**Given instruction**
Repeat the records from the line containing "The width and" through the line containing "pyautogui.click(x=1100, y=354)", word for word, leaving out the pictures.

**The data**
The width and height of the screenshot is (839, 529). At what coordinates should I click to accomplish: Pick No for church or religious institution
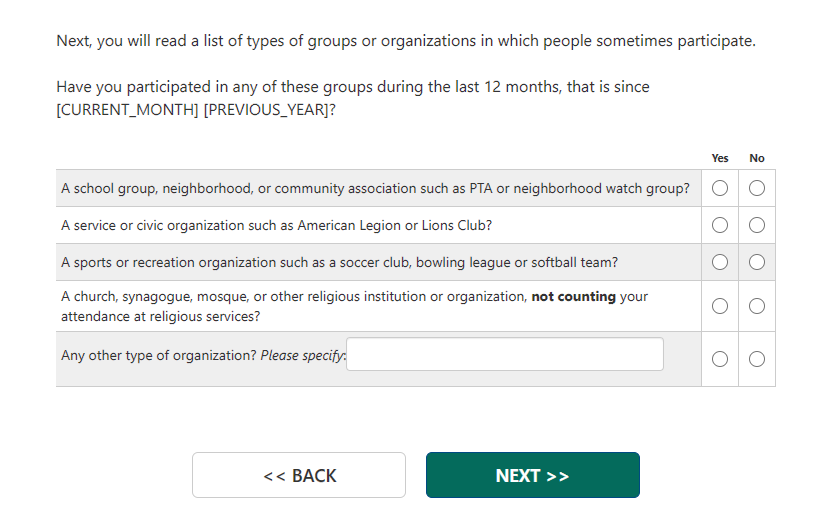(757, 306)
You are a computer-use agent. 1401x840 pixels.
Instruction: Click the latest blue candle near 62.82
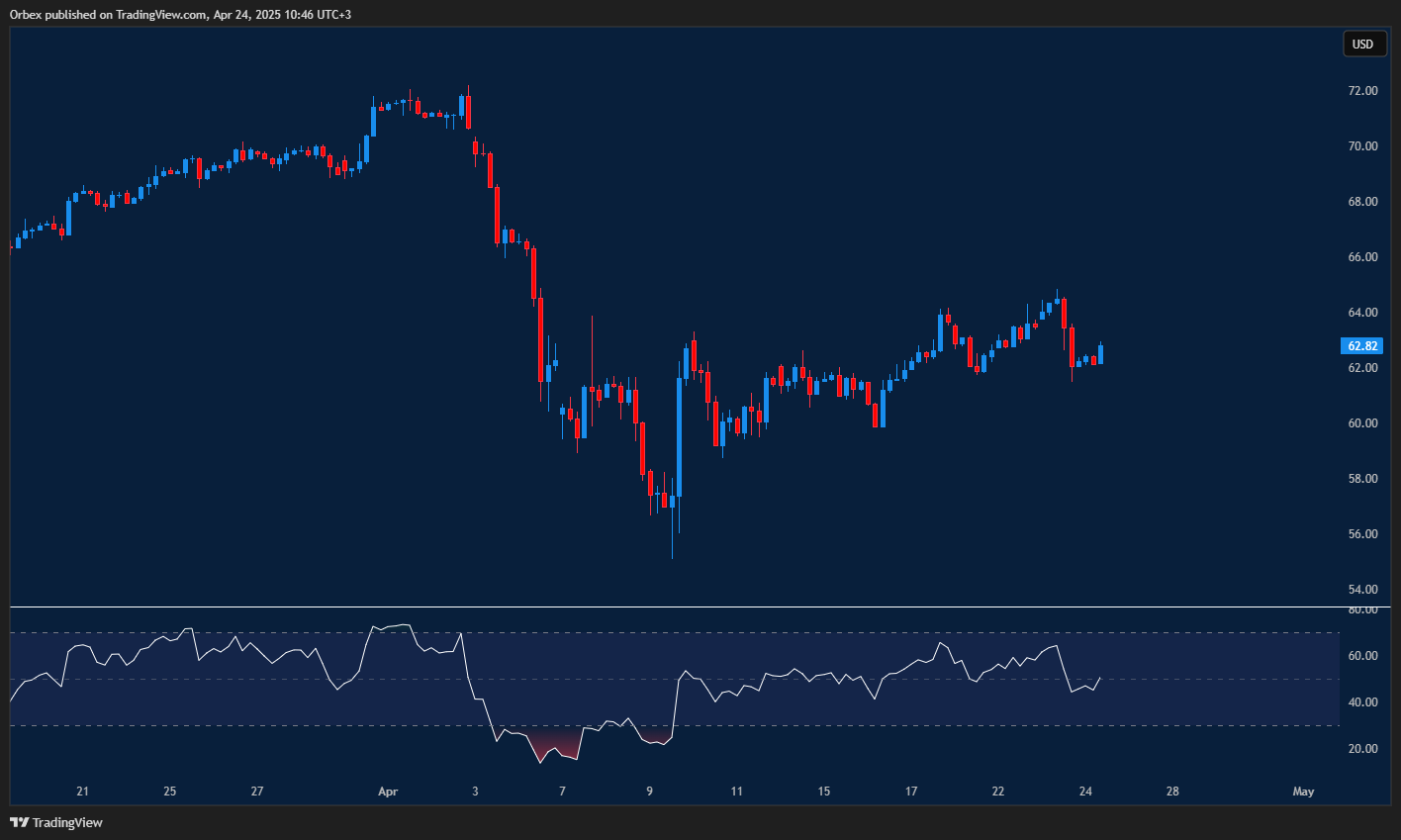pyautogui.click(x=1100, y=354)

---

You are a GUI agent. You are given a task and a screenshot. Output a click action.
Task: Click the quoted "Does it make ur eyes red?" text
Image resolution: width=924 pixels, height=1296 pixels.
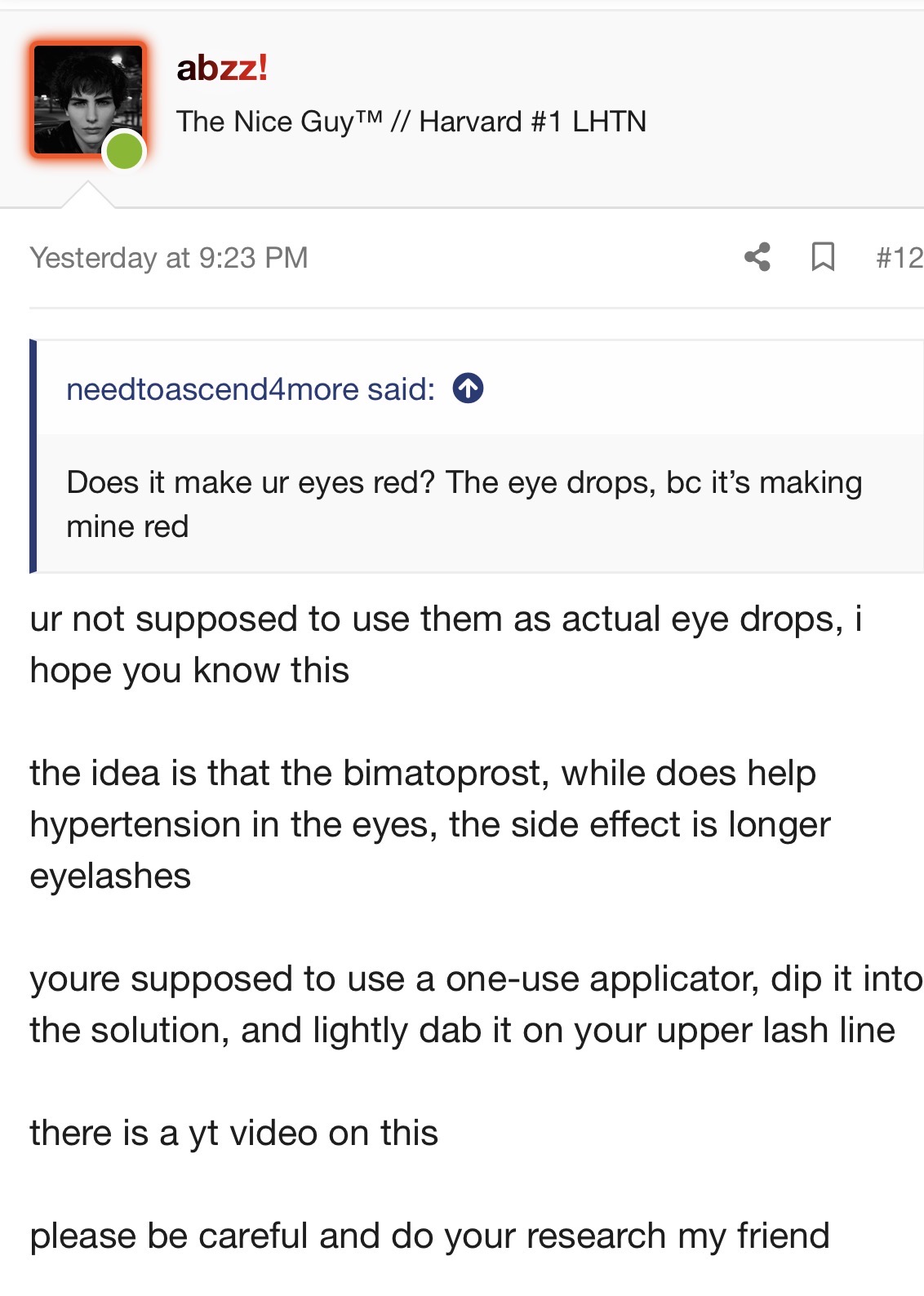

**Exercise answer**
The width and height of the screenshot is (839, 529). At what coordinates should I click to accomplish: Pick No for church or religious institution
(757, 306)
You are a computer-use agent. 1401x840 pixels.
Instruction: Click the latest blue candle near 62.82
pyautogui.click(x=1100, y=354)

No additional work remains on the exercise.